BEIJING (Reuters) - Chen Guangcheng, a blind legal activist known as one of China's most prominent human rights advocates, has left home detention in the country's east, activists said on Friday, but it is unclear where he is or under what circumstances he left.
Chen, a self-schooled legal advocate who campaigned against forced abortions, and his family have been restricted to their home since September 2010 in Linyi in Shandong province after he was released from jail.
Their confinement has fanned protests by Chinese sympathizers and criticism from foreign governments and activist groups.
Bob Fu, president of the Texas-based religious and political rights advocacy group ChinaAid, told Reuters Chen had been moved to a place "far from his home" but could not give more details until he received word from Chen.
"He is not dead," Fu said. "He is very far from his home, but he is safe," Fu said in a telephone interview.
Fu said Chen's wife, daughter and mother were still at the family's village home, which was surrounded by authorities after they discovered Chen had disappeared.
"The entire village and government leaders were stunned by the developments, when Chen Guangcheng was not found. So they are surrounding his home and presumably awaiting orders," he said.
Another activist, He Peirong, told Reuters Chen had "escaped" but did not know where he was now.
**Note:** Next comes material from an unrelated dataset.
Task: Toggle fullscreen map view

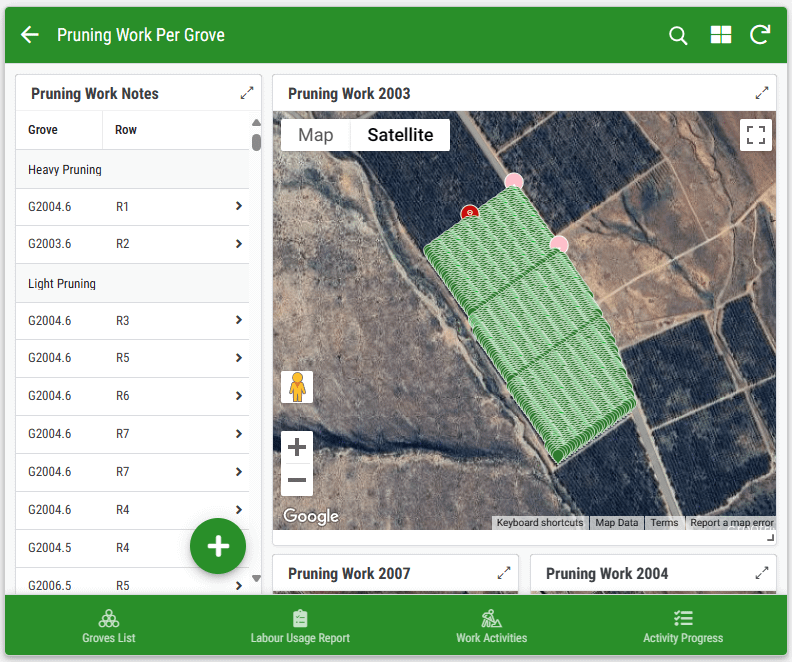Action: click(756, 135)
"He's probably fallen into the hands of the police," she said.
Officials in Shandong province did not comment immediately about Chen's reported escape.
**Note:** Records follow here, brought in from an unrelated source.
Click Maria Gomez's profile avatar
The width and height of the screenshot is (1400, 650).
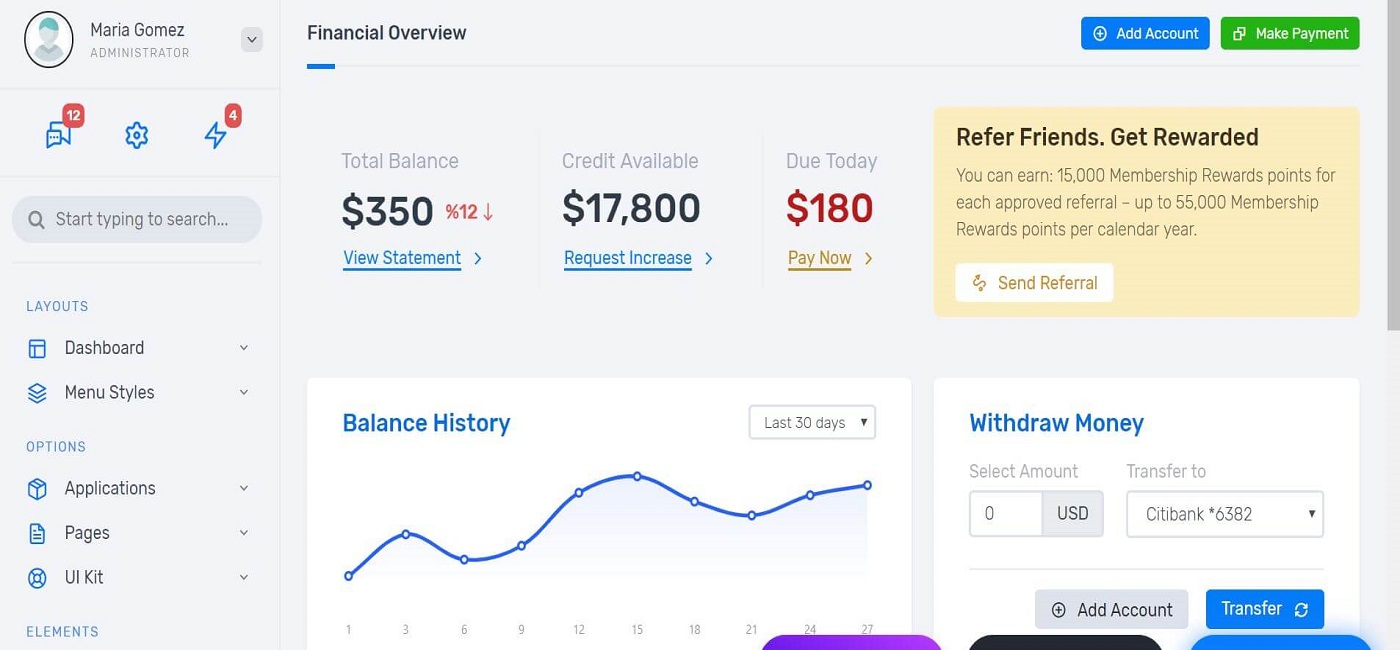49,40
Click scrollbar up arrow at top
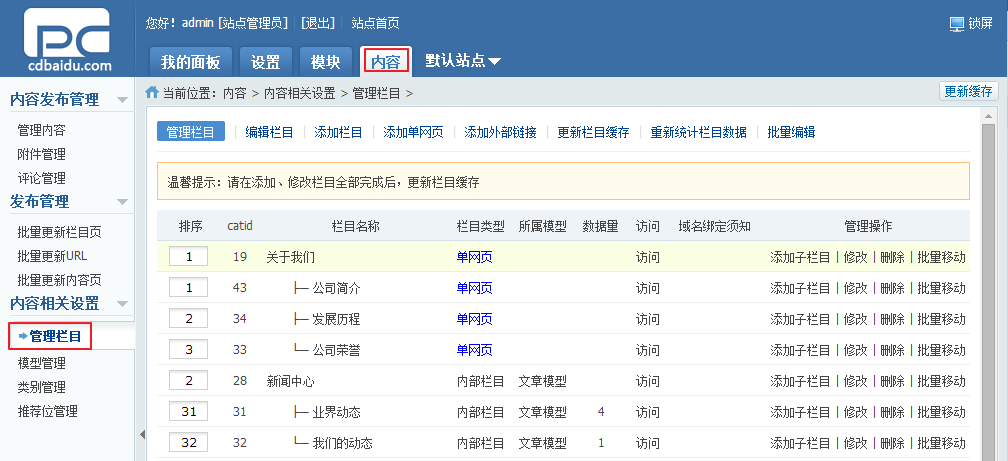Image resolution: width=1008 pixels, height=461 pixels. [989, 115]
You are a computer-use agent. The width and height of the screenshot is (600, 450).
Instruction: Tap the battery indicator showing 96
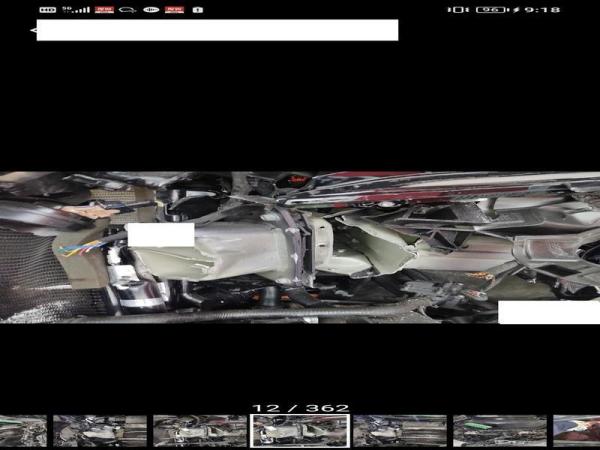490,9
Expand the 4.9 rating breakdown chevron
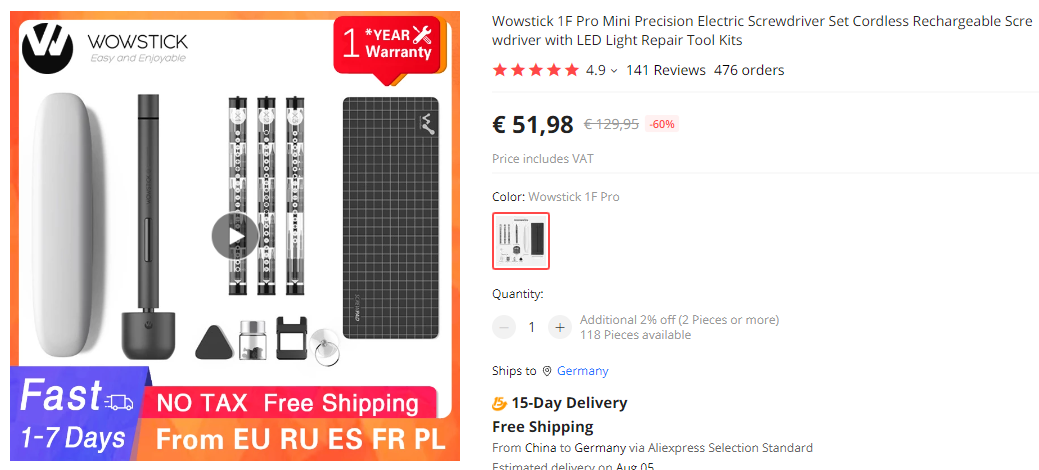This screenshot has height=470, width=1039. point(614,71)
Chen's fate has become a test of wills, pitting the ruling Communist Party's crackdown on dissent against rights activists who have rallied around his cause and that of artist Ai Weiwei.
Chen angered Shandong officials in 2005 by exposing a program of forced abortions as part of China's one-child policy. He was formally released in September 2010 after four years in jail on a charge of "blocking traffic".
Chen and his wife endured a "brutal four-hour beating" by local authorities last July, ChinaAid has said.
Last year, dozens of supporters were blocked from visiting Chen. Many of them were beaten by men in plain clothes.